A estes dois “pontos negros” juntam-se outros dois já identificados: no troço da EN240 de Castelo Branco para o Ladoeiro, e na EM 351 entre Monforte da Beira e Cegonhas.

Mas muitos animais atropelados não chegam a entrar nas estatísticas da associação. “Alguns são comidos por outros e uma percentagem significativa acaba por morrer longe da estrada, ou então morre durante a noite quando há menos gente na estrada para os detectar”, afirma Samuel Infante.

Segundo um estudo realizado no Alentejo pela Universidade de Évora, designado MOVE (acrónimo de Montemor-Valeira-Évora, principais localidades nas quais decorre a amostragem), morrem anualmente, em média, 120 animais por quilómetro de estrada naquela zona.

Samuel Infante lembra que o atropelamento é uma das principais causas de morte de espécies em perigo de extinção como o lobo e o lince-ibérico.
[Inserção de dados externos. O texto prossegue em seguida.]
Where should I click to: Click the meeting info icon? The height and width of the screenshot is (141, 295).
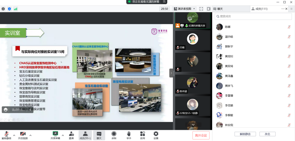tap(3, 9)
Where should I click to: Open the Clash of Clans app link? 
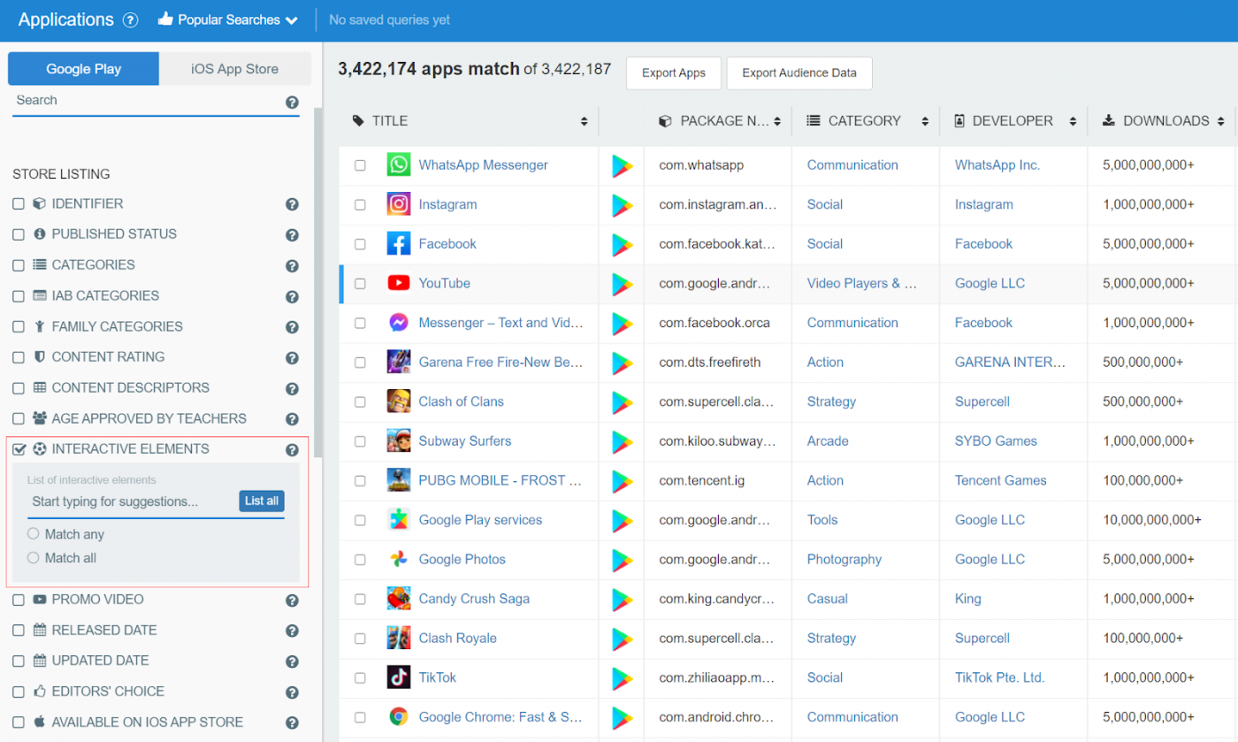(x=461, y=401)
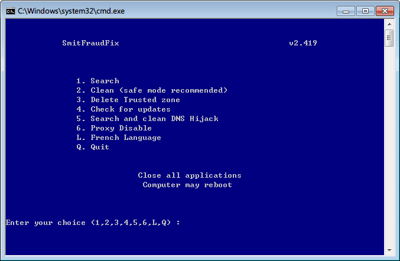Screen dimensions: 400x261
Task: Close the SmitFraudFix console window
Action: [385, 11]
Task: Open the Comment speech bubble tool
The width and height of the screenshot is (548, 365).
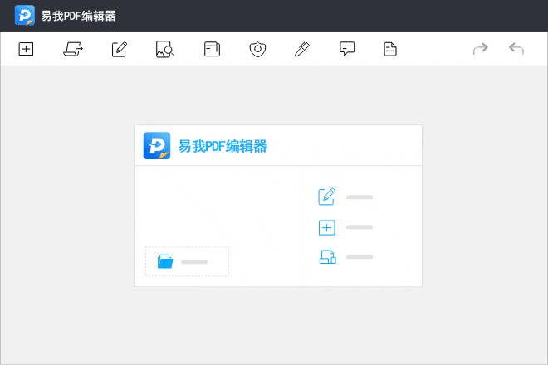Action: 347,50
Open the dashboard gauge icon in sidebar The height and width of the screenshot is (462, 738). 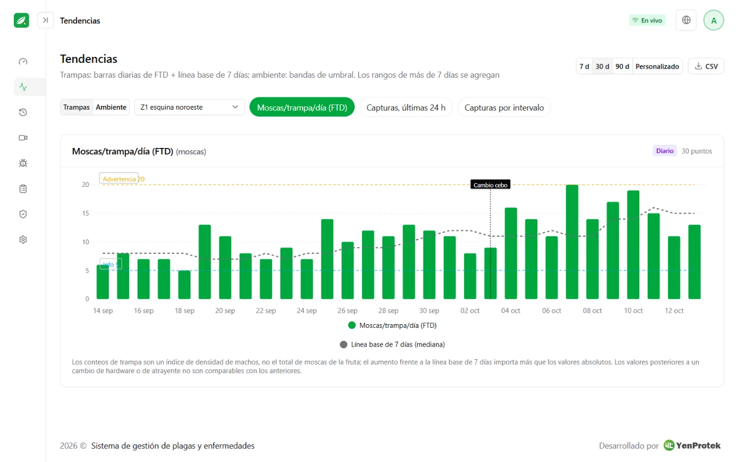pos(23,61)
Por exemplo, em Espanha, na região da Andaluzia, onde o lince-ibérico tem vindo a ser reintroduzido através do programa LIFE Iberlince, só entre Junho e meados de Agosto morreram atropelados sete exemplares deste que é o felino mais ameaçado do mundo, segundo a informação disponível no site do projecto.

O Ceras vai agora pedir reuniões com os municípios do distrito de Castelo Branco, e com outras entidades responsáveis pela gestão das estradas, para pedir a aplicação de medidas de minimização, como a colocação de sinalética, de lombas para redução da velocidade ou de passagens para a fauna. “Queremos também sensibilizar os condutores para que conduzam com mais atenção nas zonas de parque natural ou florestais, e reduzam a velocidade, até porque existe risco para as pessoas. Atropelar um animal de grandes dimensões, como um javali, pode ser perigoso”, sublinha Samuel Infante. Quem encontrar animais atropelados pode ligar para o SOS Ambiente (808 200 520), pedindo que sejam recolhidos.

Nos últimos 15 anos, deram entrada no Ceras de Castelo Branco cerca de 200 animais atropelados, que os técnicos do centro tentam recuperar. Mas o atropelamento não é o único risco para a fauna selvagem. No ano em que comemora 15 anos de existência, o Ceras tenciona divulgar as 15 principais ameaças às espécies de fauna selvagem - além do atropelamento, o envenenamento, a electrocussão, a caça ou a queda dos ninhos, entre outros - e vai sugerir 15 medidas de protecção.

Estes valores são apenas os dados de meia-dúzia de locais, ora agora façam as contas ao resto do país, principalmente nas zonas com muita biodiversidade, e os valores serão certamente nas centenas para não dizer milhares. :shocking:
Aqui na arrábida é vulgar ver os ouriços cacheiros atropelados, mas aonde eu costumo ver mais animais mortos é na E.N. entre Coruche e Ponte de Sor.